GOAL OF THE EXERCISE:
Only the lines from the one with "This screenshot has height=819, width=1456." to the end of the data, both ends included, should be output, exactly as they stand and without pictures.

** Opening GIVEN DATA block **

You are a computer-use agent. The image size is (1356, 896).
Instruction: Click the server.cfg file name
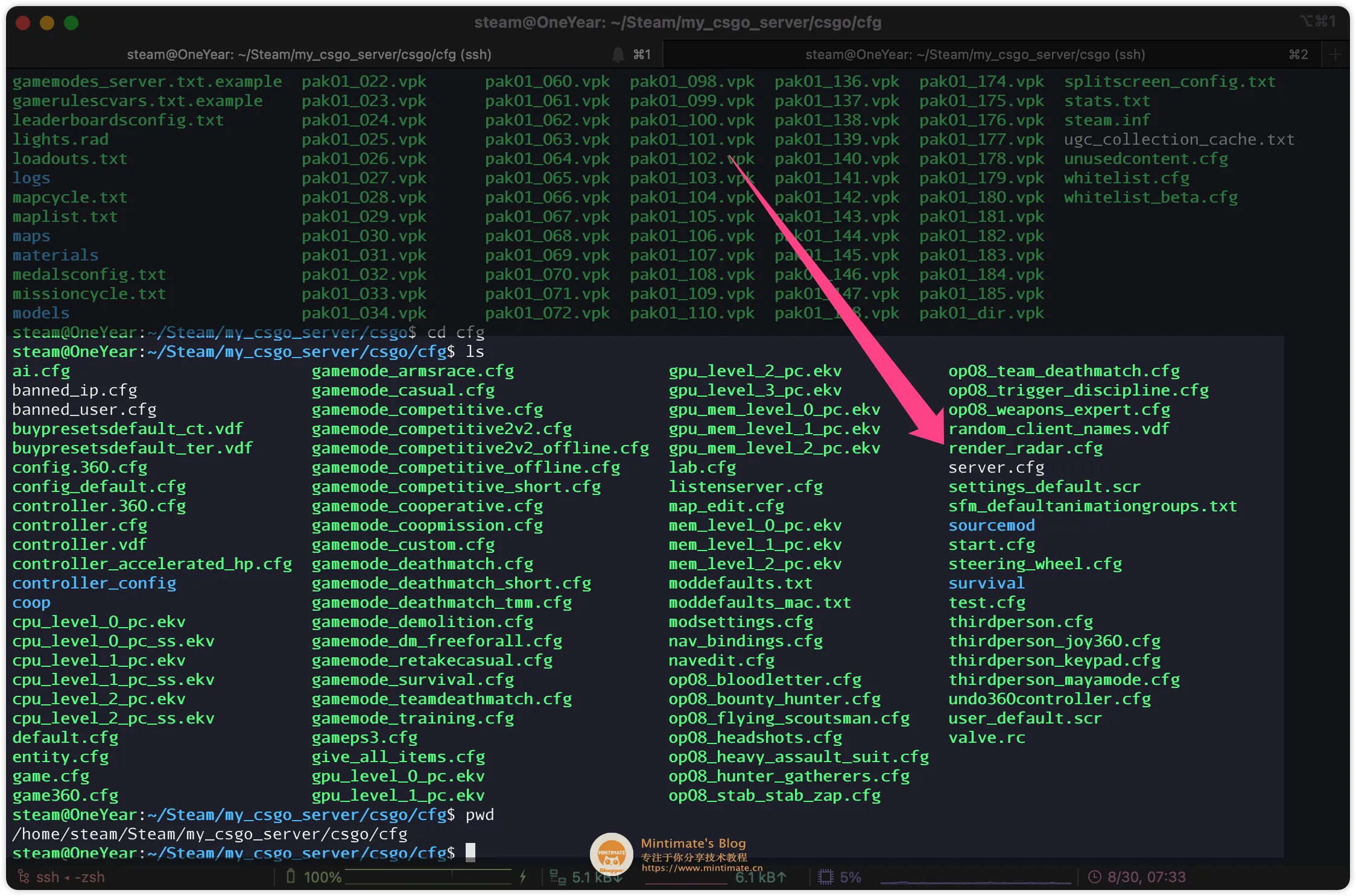(996, 467)
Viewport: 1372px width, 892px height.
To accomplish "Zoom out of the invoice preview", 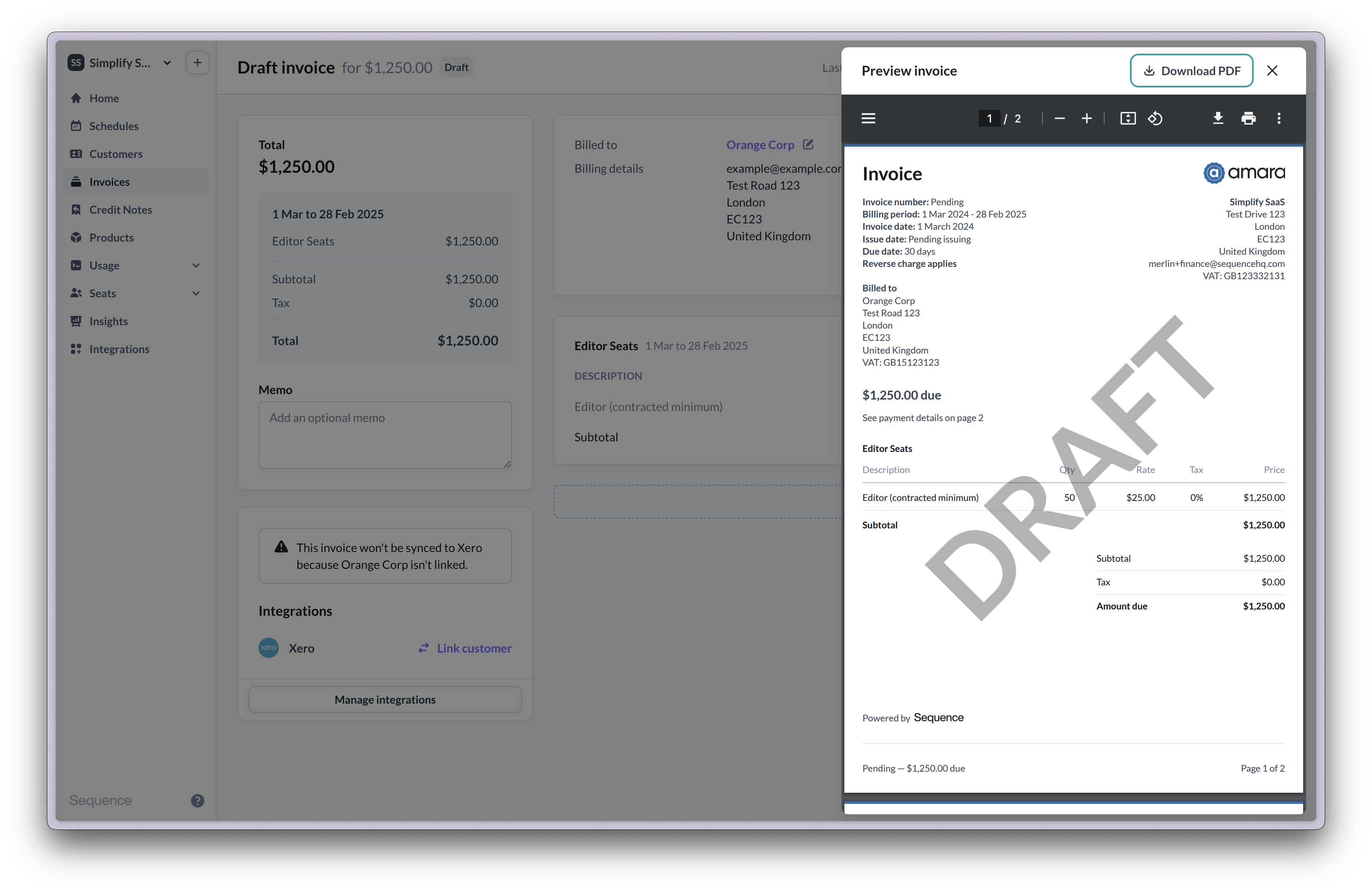I will click(1059, 118).

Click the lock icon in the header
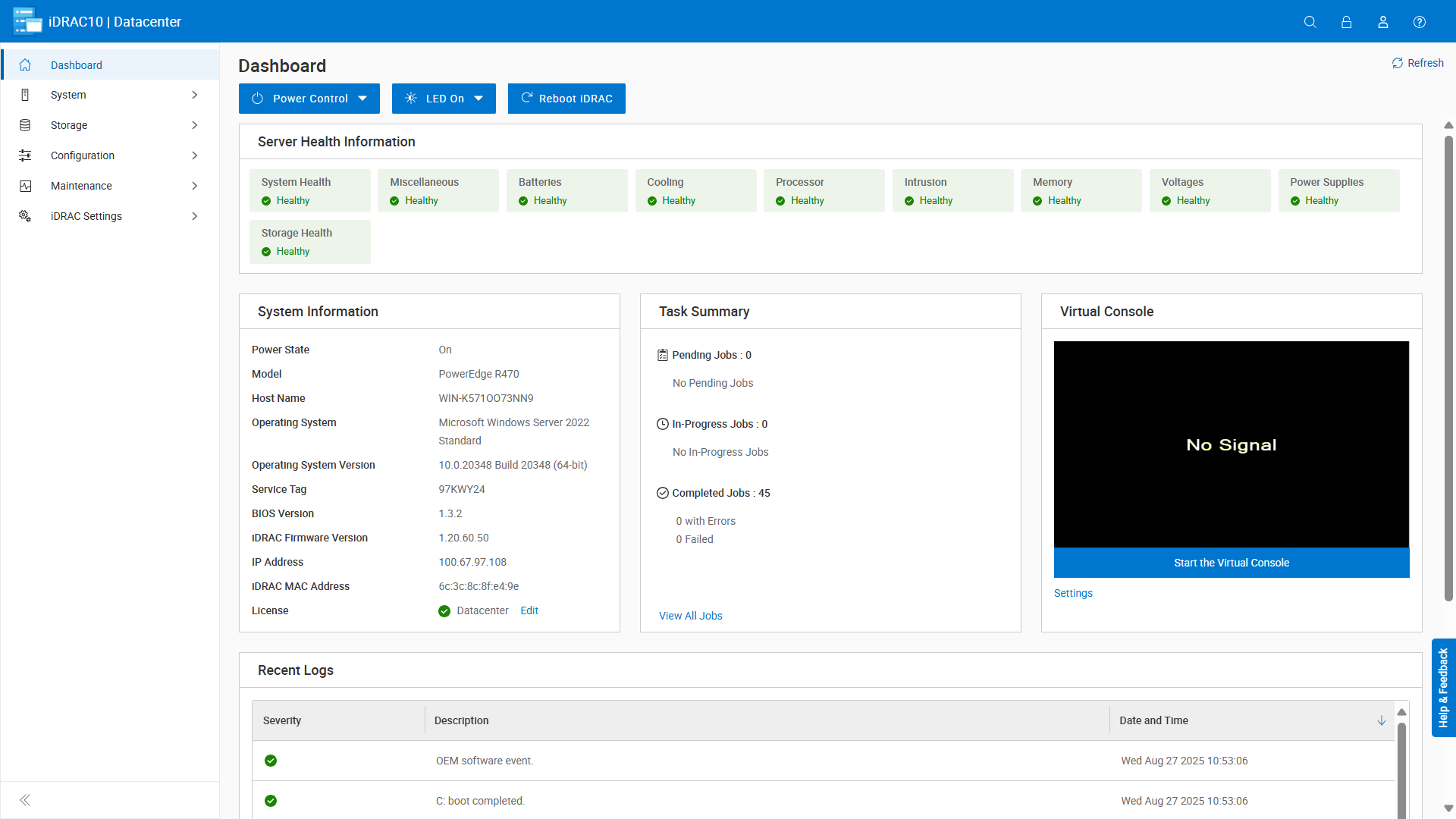point(1347,21)
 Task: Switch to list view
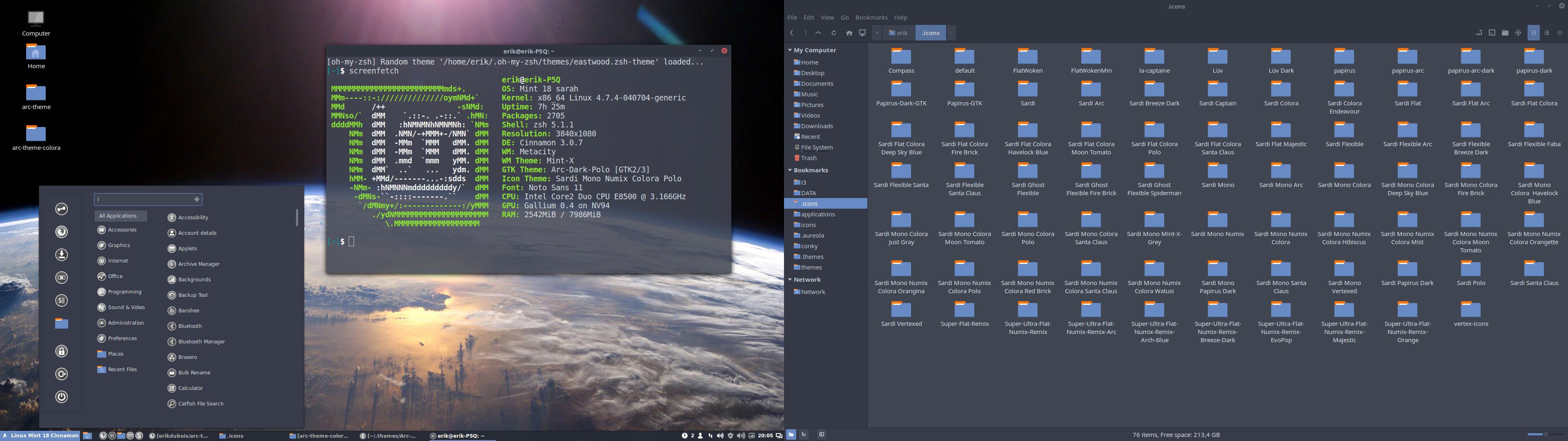click(1547, 33)
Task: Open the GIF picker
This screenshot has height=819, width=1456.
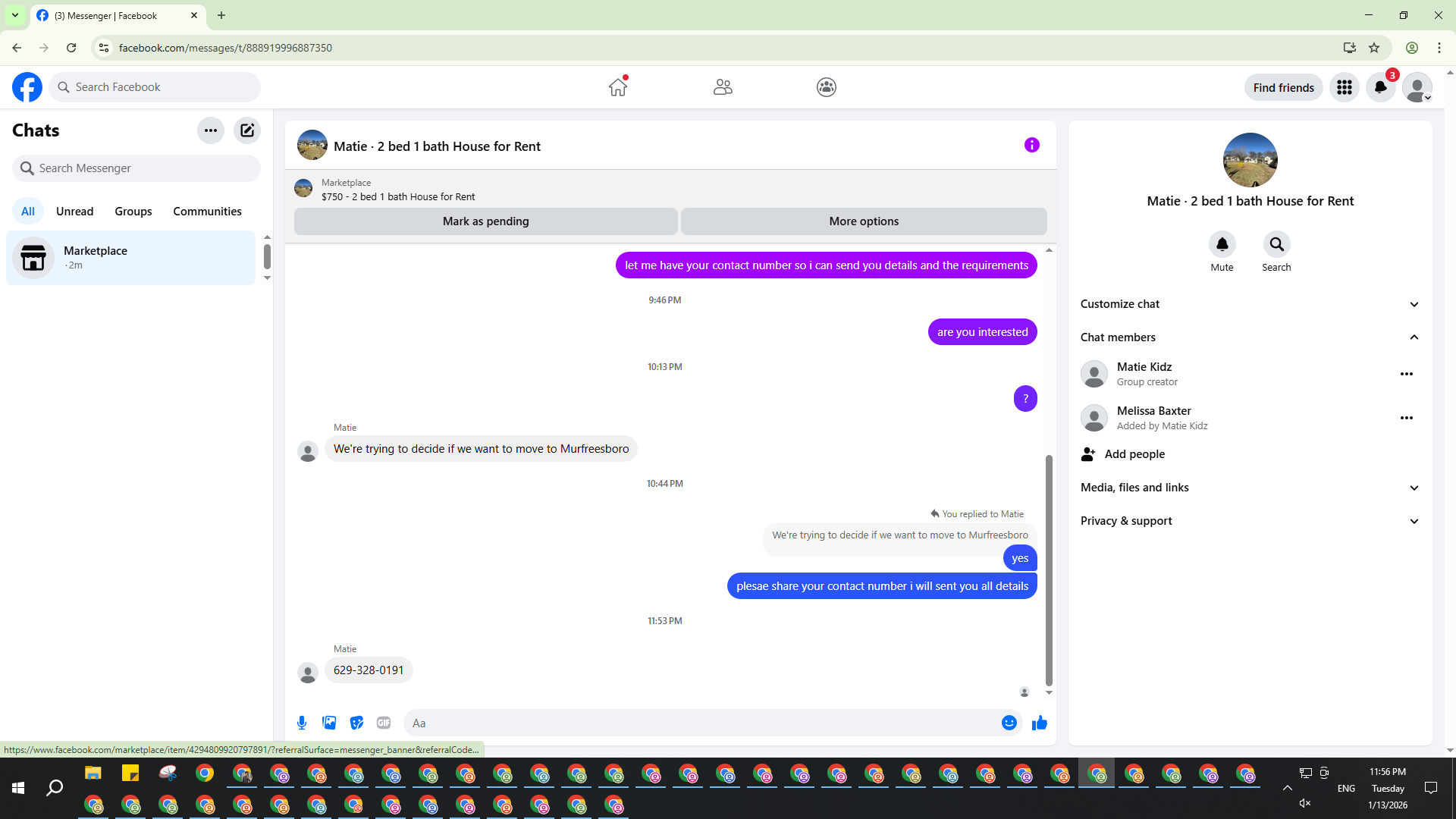Action: (384, 723)
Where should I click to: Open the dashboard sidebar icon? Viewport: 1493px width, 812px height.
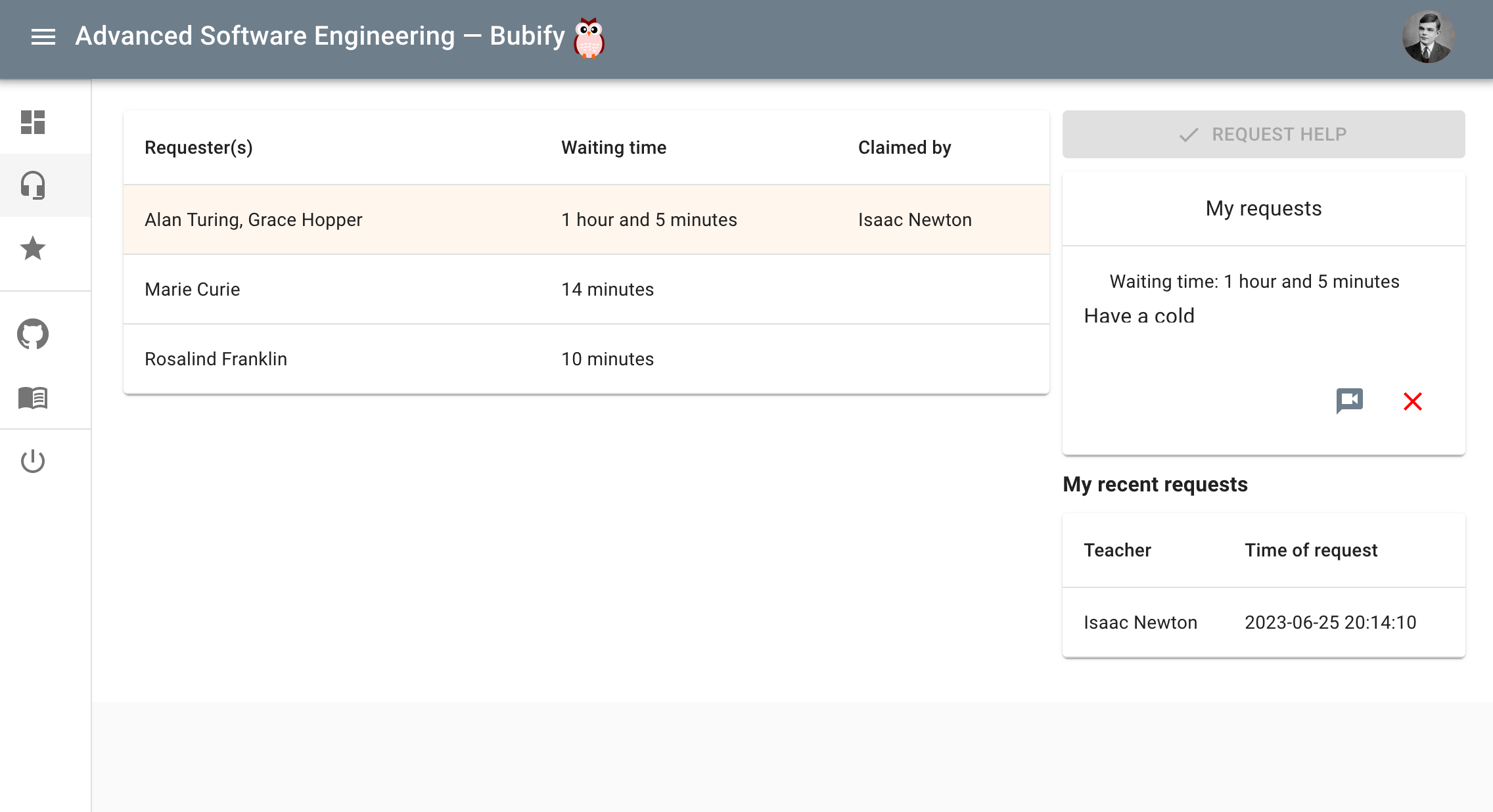click(33, 122)

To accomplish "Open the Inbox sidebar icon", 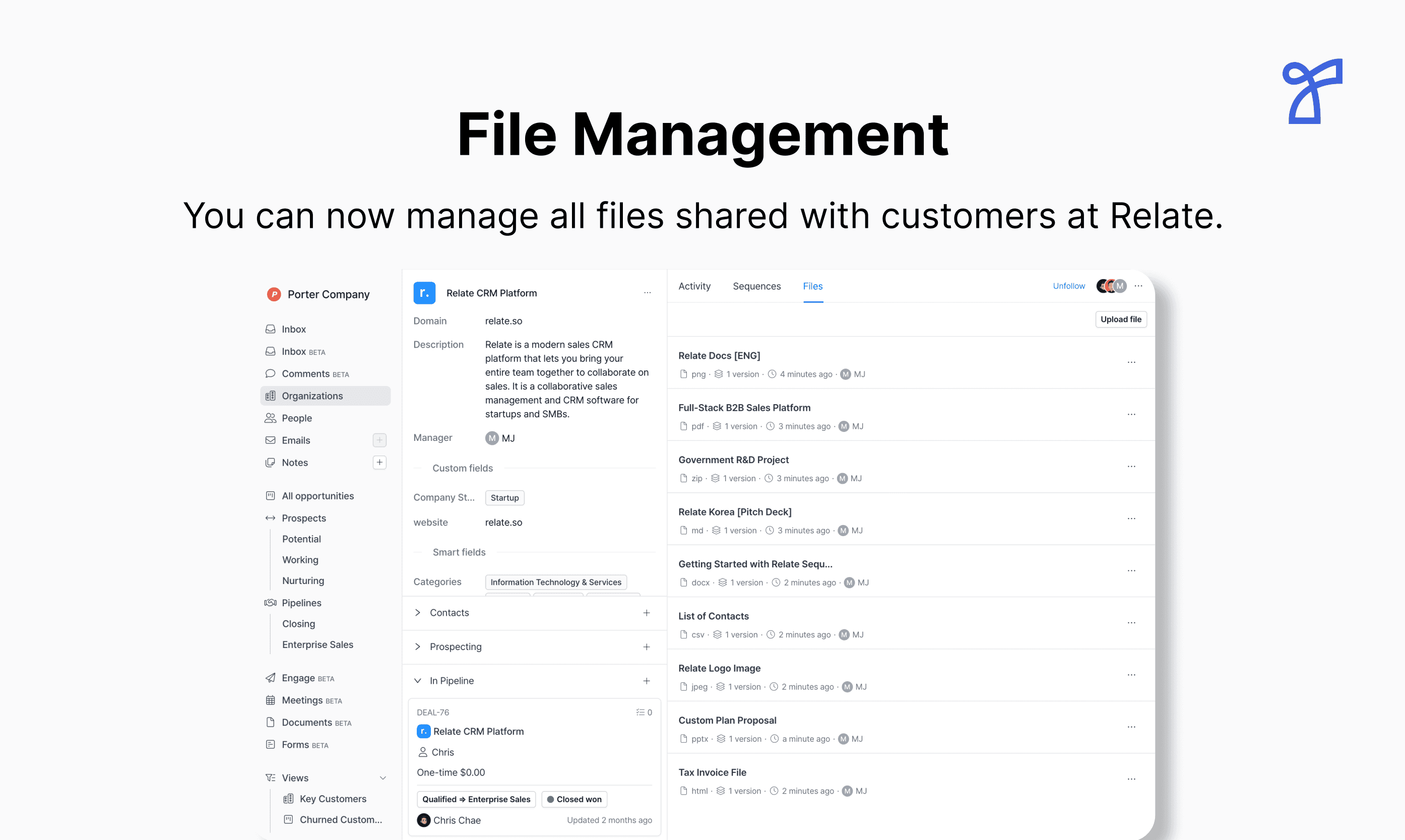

** Closing GIVEN DATA block **

RESULT OF THIS TASK:
This screenshot has height=819, width=1456.
Action: (384, 723)
Where should I click to: Open the dashboard sidebar icon? Viewport: 1493px width, 812px height.
click(33, 122)

To accomplish "Open the Inbox sidebar icon", 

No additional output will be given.